A decisão regulatória
A ANVISA determinou que preenchedores intradérmicos passam a ter status de dispositivo médico regulado:
- Não podem ser manipulados em farmácia de manipulação
- Precisam ser fabricados em indústria especializada
- Precisam de registro como dispositivo médico
- Sujeitos a BPF específica para dispositivos
- Rastreabilidade lote-a-lote obrigatória
Por que a mudança
Os motivos técnicos:
- Padronização da qualidade — manipulação artesanal varia entre lotes
- Esterilidade garantida — produção em sala limpa exige estrutura industrial
- Rastreabilidade — em caso de evento adverso, identificar lote é vital
- Eventos adversos crescentes — granulomas, necroses, embolias relatadas com produtos sem origem clara
- Estudos clínicos específicos só viáveis em produto padronizado
- Alinhamento internacional — outros países já adotam essa classificação
Diferente de medicamento (cuja manipulação é regulada pela RDC 67/2007), preenchedor passa a seguir as regras de dispositivos médicos — registro, BPF, UDI, tecnovigilância.
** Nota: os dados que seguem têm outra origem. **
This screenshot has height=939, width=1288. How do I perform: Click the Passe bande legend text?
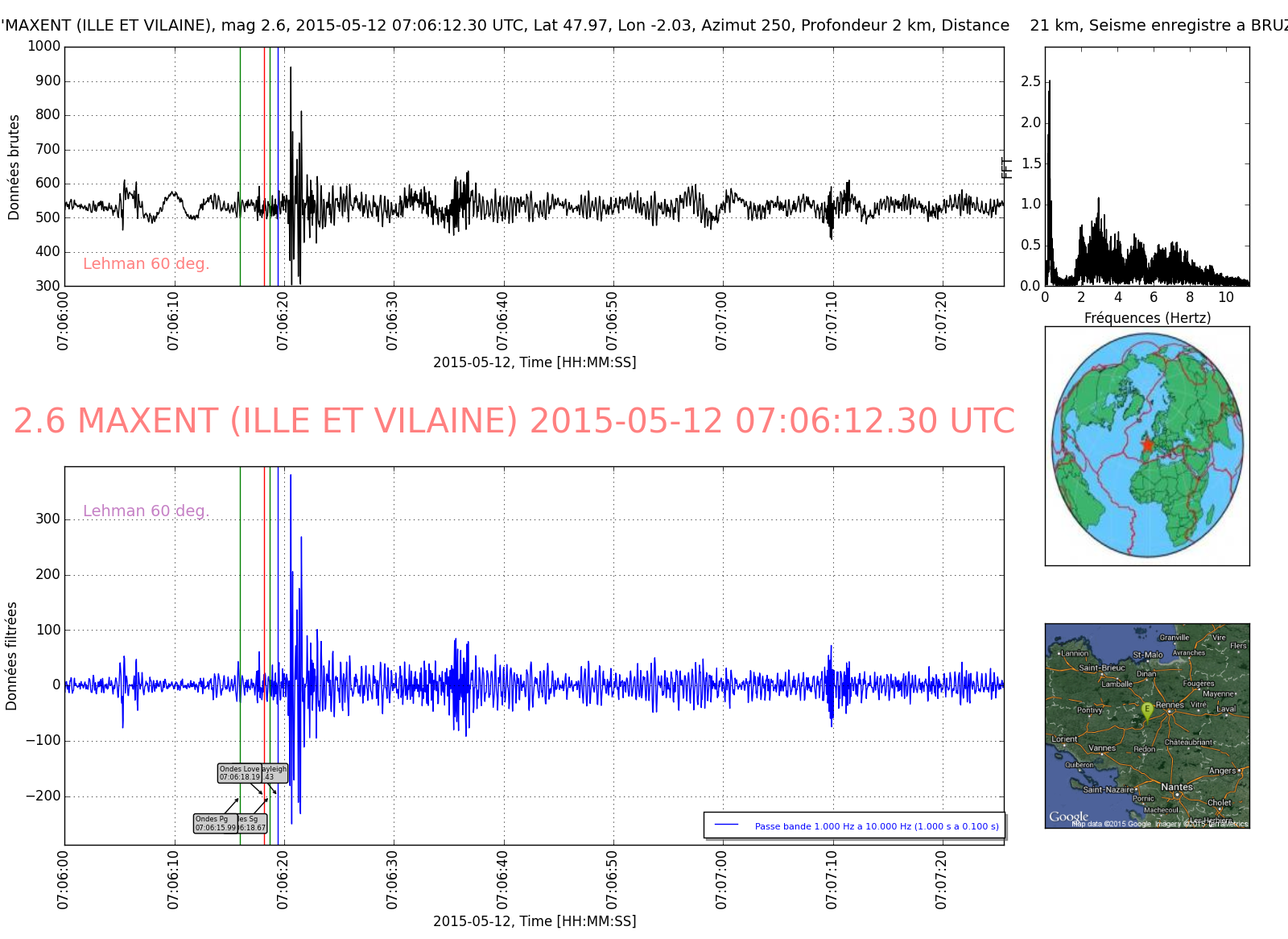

Mudança classificatória com consequências operacionais grandes.
O que muda
Para farmácias de manipulação
- Não podem mais manipular preenchedores específicos
- Risco de autuação grave caso continuem
- Necessidade de comunicar pacientes atuais
- Possível mudança de modelo de negócio
Para clínicas estéticas
- Devem usar apenas produtos registrados como dispositivos médicos
- Verificação do registro antes da aquisição
- Rastreabilidade do lote aplicado no paciente
- Tecnovigilância — registro e notificação de eventos adversos
Para indústria de dispositivos
- Oportunidade de mercado consolidado
- Necessidade de registro nacional quando produto importado
- BPF auditável e CBPF vigente
- Tecnovigilância estruturada
Produtos que continuam permitidos
- Preenchedores registrados como dispositivo médico pela ANVISA
- Ácido hialurônico de marcas com registro válido
- Hidroxiapatita registrada
- Outros materiais com registro específico
O que o paciente deve saber
Ao ir a uma clínica estética:
- Pedir nota fiscal do procedimento
- Exigir o lote do produto aplicado
- Verificar registro ANVISA no portal
- Profissional habilitado (médico, dentista quando aplicável)
- Termo de consentimento com riscos descritos
- Acompanhamento pós-procedimento
Conclusão
A regulamentação é positiva para o paciente e para a indústria séria. Penaliza farmácia que estava operando fora do escopo e quem queria atalho. Estabelece padrão técnico que mercados internacionais já adotam há anos.